Records:
○ ○ ○ ○ ○
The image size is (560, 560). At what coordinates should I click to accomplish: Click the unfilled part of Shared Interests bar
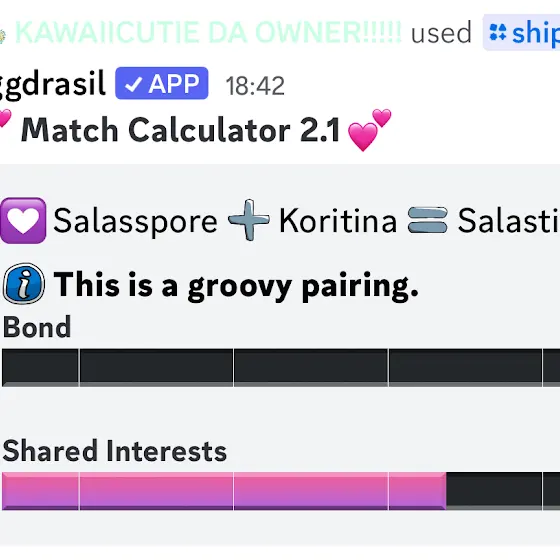click(503, 491)
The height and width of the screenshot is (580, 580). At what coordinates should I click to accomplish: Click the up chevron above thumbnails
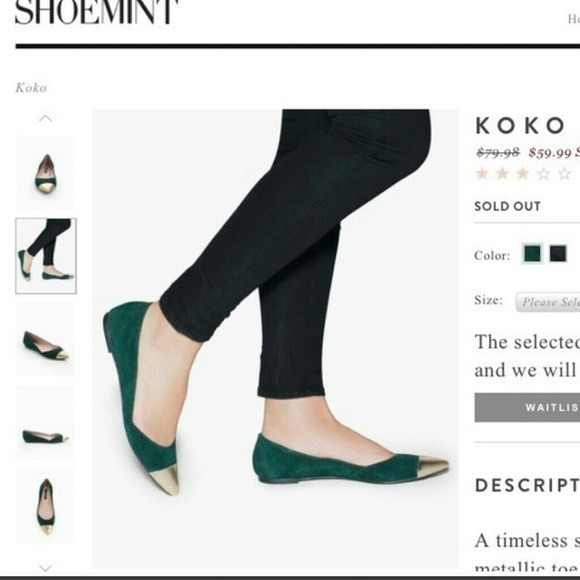pos(45,118)
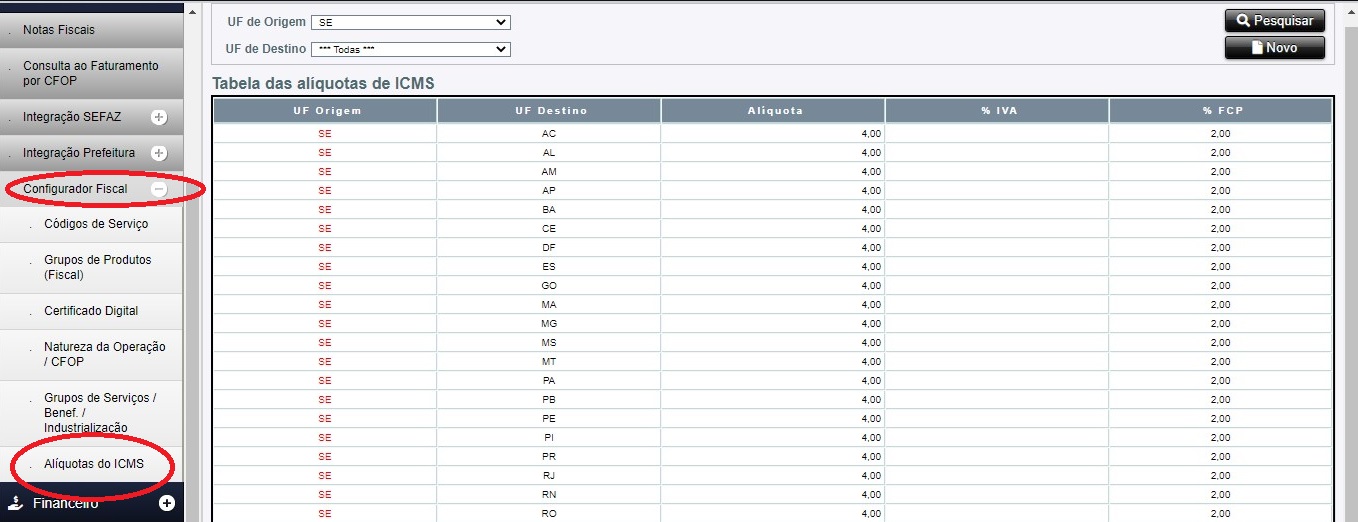The image size is (1358, 522).
Task: Open Notas Fiscais menu item
Action: click(x=59, y=31)
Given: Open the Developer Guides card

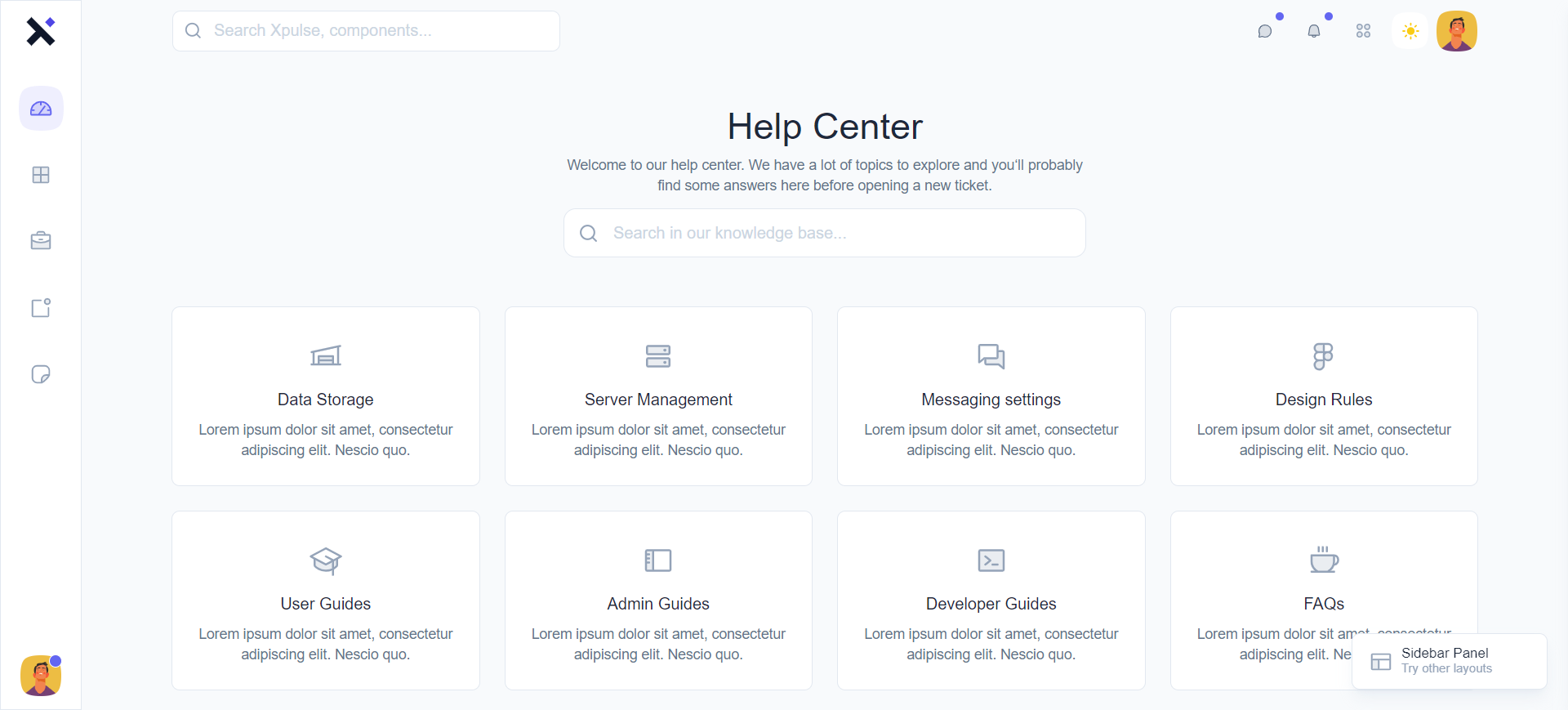Looking at the screenshot, I should click(x=991, y=601).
○ ○ ○ ○ ○
◆ **Task**
Retype the lines in the records above word for word, leaving out the pictures.

◆ **Output**
The image size is (560, 560). At what coordinates should I click to accomplish: Click the unfilled part of Shared Interests bar
click(503, 491)
The height and width of the screenshot is (580, 580). At what coordinates should I click to accomplish: Click the up chevron above thumbnails
pos(45,118)
The image size is (1358, 522).
Task: Open Notas Fiscais menu item
Action: click(x=59, y=31)
Given: Open the Developer Guides card

Looking at the screenshot, I should click(x=991, y=601).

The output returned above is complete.